On one hand, Whitehorse’s Social House had a leaky roof, crowded sidewalks next door that likely deterred potential customers from coming in, and indoor temperatures that were never just quite right in the depths of winter or the peak of summer, according to its owner Kaori Torigai.
But it was also the small intimate venue beloved by many a local musician that also had movie nights, hosted adult arts-and-crafts events and had a serendipitous deal with the restaurant next door to have fresh sushi delivered to customers’ tables.
In its short, just-more-than-a-year-long stint as part of the city’s arts and music scene, the Social House managed to carve a space and name out for itself, which is why, even with those challenges, it’s hard for Torigai to say goodbye.

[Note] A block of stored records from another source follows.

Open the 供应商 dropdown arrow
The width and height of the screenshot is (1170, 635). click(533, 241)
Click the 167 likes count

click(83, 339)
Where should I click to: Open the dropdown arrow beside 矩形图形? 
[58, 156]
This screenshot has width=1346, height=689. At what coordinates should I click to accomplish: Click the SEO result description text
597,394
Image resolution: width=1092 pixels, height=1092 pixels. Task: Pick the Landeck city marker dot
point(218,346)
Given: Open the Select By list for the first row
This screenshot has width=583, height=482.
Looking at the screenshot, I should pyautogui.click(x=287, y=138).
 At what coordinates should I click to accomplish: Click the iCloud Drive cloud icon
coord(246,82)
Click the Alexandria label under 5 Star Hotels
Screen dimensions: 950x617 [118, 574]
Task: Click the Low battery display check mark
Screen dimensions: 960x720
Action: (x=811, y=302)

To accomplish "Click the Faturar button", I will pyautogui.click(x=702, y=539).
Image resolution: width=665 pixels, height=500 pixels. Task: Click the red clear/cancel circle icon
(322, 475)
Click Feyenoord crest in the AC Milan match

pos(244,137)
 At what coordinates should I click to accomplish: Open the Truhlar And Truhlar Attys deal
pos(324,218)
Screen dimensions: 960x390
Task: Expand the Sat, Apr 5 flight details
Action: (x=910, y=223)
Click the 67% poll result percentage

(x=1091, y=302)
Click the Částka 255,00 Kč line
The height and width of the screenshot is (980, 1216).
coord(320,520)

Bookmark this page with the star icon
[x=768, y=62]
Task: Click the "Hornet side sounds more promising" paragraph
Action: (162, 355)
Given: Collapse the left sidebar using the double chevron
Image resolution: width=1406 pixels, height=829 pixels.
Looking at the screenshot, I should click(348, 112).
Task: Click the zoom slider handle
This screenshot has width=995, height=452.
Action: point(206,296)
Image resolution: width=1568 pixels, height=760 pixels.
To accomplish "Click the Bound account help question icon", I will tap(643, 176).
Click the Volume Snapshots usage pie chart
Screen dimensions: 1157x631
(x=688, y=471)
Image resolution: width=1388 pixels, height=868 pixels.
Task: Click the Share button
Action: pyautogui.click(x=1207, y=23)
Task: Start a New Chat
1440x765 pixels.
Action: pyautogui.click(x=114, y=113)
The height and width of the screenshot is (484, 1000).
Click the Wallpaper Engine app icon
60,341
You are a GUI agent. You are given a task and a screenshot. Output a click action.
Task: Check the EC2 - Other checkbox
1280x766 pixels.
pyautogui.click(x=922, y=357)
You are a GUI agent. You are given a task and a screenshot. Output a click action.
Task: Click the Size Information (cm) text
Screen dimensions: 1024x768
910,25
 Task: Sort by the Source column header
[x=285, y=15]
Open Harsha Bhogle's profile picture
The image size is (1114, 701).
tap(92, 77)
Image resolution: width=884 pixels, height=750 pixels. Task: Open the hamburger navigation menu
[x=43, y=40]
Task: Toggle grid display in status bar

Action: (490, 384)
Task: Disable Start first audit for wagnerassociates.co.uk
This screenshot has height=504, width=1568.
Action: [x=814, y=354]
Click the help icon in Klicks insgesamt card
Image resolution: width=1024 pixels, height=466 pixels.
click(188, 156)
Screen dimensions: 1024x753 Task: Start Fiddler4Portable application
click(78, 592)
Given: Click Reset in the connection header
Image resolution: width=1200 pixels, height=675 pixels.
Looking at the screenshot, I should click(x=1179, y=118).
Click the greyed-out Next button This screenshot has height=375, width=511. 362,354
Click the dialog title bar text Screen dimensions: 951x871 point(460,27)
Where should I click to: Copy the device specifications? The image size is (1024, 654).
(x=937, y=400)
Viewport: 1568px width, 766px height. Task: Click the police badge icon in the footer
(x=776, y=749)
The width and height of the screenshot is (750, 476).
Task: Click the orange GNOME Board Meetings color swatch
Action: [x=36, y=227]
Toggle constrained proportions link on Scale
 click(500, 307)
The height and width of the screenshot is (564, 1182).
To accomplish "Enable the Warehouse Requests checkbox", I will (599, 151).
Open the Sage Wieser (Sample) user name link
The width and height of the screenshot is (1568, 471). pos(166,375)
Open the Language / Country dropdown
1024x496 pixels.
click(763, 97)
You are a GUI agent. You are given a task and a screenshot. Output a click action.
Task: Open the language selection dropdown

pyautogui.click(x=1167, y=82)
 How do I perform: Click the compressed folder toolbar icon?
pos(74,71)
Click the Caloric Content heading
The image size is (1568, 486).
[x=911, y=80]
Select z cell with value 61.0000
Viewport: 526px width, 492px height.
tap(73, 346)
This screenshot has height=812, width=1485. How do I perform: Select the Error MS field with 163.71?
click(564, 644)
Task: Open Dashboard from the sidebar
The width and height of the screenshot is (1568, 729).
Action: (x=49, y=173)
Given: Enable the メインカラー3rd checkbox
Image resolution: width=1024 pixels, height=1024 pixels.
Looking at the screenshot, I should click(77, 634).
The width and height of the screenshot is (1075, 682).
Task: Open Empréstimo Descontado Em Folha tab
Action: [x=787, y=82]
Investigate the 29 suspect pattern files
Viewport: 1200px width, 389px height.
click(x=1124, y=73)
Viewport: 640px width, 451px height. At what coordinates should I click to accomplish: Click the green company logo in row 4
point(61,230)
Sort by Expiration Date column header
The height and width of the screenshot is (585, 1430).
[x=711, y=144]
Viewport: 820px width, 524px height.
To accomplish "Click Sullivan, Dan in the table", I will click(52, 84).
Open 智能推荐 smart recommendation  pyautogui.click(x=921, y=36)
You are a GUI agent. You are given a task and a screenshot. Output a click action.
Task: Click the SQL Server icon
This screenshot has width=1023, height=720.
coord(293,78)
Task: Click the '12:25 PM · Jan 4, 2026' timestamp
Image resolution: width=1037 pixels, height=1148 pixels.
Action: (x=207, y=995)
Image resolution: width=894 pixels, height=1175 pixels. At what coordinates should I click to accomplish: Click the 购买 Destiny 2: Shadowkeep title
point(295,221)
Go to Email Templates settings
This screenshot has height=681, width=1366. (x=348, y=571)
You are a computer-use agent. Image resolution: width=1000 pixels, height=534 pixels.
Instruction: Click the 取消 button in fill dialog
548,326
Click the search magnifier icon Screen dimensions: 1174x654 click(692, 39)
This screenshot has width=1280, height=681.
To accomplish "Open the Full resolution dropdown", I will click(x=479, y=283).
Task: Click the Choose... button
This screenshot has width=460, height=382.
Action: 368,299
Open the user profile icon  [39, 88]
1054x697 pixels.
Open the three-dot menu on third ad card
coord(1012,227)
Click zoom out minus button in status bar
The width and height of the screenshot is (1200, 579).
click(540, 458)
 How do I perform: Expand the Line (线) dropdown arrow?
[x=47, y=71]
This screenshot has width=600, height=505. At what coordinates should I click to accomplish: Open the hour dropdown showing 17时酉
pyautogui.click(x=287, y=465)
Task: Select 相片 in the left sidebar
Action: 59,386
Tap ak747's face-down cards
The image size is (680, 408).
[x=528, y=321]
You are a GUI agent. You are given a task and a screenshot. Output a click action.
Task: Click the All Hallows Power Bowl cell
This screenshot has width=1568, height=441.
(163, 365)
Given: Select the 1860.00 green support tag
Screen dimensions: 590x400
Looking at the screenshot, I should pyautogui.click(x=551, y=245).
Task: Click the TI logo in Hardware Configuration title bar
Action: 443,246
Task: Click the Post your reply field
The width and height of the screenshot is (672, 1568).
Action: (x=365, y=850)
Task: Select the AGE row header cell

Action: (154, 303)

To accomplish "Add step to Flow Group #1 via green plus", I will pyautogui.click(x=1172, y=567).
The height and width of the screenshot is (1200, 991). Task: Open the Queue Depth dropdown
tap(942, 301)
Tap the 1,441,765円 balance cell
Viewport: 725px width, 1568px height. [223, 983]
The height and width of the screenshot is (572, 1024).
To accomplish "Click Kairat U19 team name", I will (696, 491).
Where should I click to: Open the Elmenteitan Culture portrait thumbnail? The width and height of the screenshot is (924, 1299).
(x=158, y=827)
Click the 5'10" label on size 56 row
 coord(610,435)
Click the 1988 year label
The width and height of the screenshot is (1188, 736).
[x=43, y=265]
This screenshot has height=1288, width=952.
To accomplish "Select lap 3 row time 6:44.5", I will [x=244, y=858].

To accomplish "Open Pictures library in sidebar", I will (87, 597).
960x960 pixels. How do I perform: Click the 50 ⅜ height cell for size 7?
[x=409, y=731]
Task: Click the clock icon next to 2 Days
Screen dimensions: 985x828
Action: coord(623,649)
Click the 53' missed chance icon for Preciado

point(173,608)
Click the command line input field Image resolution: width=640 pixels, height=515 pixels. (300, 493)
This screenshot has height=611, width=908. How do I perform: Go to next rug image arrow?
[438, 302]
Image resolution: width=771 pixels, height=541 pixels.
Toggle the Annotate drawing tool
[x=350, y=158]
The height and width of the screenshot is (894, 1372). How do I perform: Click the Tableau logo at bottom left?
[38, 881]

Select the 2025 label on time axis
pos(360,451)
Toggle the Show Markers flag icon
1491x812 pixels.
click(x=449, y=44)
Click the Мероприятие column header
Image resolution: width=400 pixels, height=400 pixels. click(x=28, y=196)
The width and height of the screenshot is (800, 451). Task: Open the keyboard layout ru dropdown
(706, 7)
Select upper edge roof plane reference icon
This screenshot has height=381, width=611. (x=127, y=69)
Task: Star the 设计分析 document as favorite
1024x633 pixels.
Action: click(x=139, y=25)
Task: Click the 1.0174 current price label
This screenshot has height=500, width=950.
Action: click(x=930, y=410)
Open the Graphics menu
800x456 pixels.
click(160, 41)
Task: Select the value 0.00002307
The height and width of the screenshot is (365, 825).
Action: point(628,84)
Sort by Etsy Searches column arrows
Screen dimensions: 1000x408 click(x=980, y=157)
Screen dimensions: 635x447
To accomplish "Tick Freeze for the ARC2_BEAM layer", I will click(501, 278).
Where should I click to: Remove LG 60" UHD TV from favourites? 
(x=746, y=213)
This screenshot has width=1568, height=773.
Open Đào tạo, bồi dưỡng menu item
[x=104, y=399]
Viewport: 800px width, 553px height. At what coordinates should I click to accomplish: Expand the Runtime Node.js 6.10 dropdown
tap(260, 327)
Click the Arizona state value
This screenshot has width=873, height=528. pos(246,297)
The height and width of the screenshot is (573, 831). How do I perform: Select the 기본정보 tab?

But all good things must come to an end, and on Aug. 31, the venue-bar-gathering-spot will be going out with one final show by Whitehorse’s very own Prizefighter.
“You know what’s really funny is that, I think when I initially started, I was really hoping it would be more of a beer-tasting-and-craft-beer-type bar, but you very quickly realize that you can’t just bring in people with beer. There has to be something else to it,” Torigai said in an interview Aug. 27.
“…I think I had always envisioned having lots of events as well, but I think I thought the focus would be more on beer. But it ended up being much more on events, which was great. It worked out well. I think I was reasonably successful.”
But it was never quite successful enough — while the Social House drew in crowds, Torigai said they were never as large as the ones that showed up at other venues, and there were also issues with the building and location itself. The venue is part of a building that also houses Canadas Best Value Inn, and Torigai said that she and the hotel owner had “different priorities” on what that space should be.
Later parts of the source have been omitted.